- [YOUR GOAL] The lines below, all of them, should be returned exactly as they appear.

- [INPUT MATERIAL]
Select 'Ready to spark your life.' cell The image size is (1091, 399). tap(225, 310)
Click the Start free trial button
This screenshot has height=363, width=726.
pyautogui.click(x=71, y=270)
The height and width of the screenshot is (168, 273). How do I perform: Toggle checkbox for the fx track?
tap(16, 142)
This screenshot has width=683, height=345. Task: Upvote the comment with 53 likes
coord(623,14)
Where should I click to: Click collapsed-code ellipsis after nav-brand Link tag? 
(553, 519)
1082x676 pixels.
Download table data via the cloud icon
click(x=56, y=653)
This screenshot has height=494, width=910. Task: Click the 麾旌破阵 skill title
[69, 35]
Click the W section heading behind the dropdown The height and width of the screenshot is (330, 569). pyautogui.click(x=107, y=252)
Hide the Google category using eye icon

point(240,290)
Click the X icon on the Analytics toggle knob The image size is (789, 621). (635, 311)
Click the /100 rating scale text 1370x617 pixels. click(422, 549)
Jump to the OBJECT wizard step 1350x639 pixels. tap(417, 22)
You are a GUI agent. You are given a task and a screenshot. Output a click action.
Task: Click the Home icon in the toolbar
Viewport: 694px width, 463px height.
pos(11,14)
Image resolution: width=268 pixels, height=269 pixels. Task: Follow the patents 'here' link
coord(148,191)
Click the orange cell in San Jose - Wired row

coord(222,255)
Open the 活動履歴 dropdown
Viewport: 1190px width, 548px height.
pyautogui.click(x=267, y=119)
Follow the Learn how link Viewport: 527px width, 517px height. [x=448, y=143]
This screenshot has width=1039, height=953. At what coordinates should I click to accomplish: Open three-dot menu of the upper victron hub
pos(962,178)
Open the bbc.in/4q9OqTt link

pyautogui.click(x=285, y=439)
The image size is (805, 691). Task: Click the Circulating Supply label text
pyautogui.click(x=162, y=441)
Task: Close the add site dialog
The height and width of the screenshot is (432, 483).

- [REPLY]
Select 'Ready to spark your life.' cell The image size is (1091, 399). tap(225, 310)
Click the Start free trial button
This screenshot has height=363, width=726.
pyautogui.click(x=71, y=270)
The height and width of the screenshot is (168, 273). How do I perform: Toggle checkbox for the fx track?
tap(16, 142)
This screenshot has width=683, height=345. Task: Upvote the comment with 53 likes
coord(623,14)
Where should I click to: Click collapsed-code ellipsis after nav-brand Link tag? 
(553, 519)
1082x676 pixels.
Download table data via the cloud icon
click(x=56, y=653)
This screenshot has height=494, width=910. Task: Click the 麾旌破阵 skill title
[69, 35]
Click the W section heading behind the dropdown The height and width of the screenshot is (330, 569). pyautogui.click(x=107, y=252)
Hide the Google category using eye icon

point(240,290)
Click the X icon on the Analytics toggle knob The image size is (789, 621). (635, 311)
Click the /100 rating scale text 1370x617 pixels. click(422, 549)
Jump to the OBJECT wizard step 1350x639 pixels. tap(417, 22)
You are a GUI agent. You are given a task and a screenshot. Output a click action.
Task: Click the Home icon in the toolbar
Viewport: 694px width, 463px height.
pos(11,14)
Image resolution: width=268 pixels, height=269 pixels. Task: Follow the patents 'here' link
coord(148,191)
Click the orange cell in San Jose - Wired row

coord(222,255)
Open the 活動履歴 dropdown
Viewport: 1190px width, 548px height.
pyautogui.click(x=267, y=119)
Follow the Learn how link Viewport: 527px width, 517px height. [x=448, y=143]
This screenshot has width=1039, height=953. At what coordinates should I click to accomplish: Open three-dot menu of the upper victron hub
pos(962,178)
Open the bbc.in/4q9OqTt link

pyautogui.click(x=285, y=439)
The image size is (805, 691). Task: Click the Circulating Supply label text
pyautogui.click(x=162, y=441)
Task: Close the add site dialog
The height and width of the screenshot is (432, 483).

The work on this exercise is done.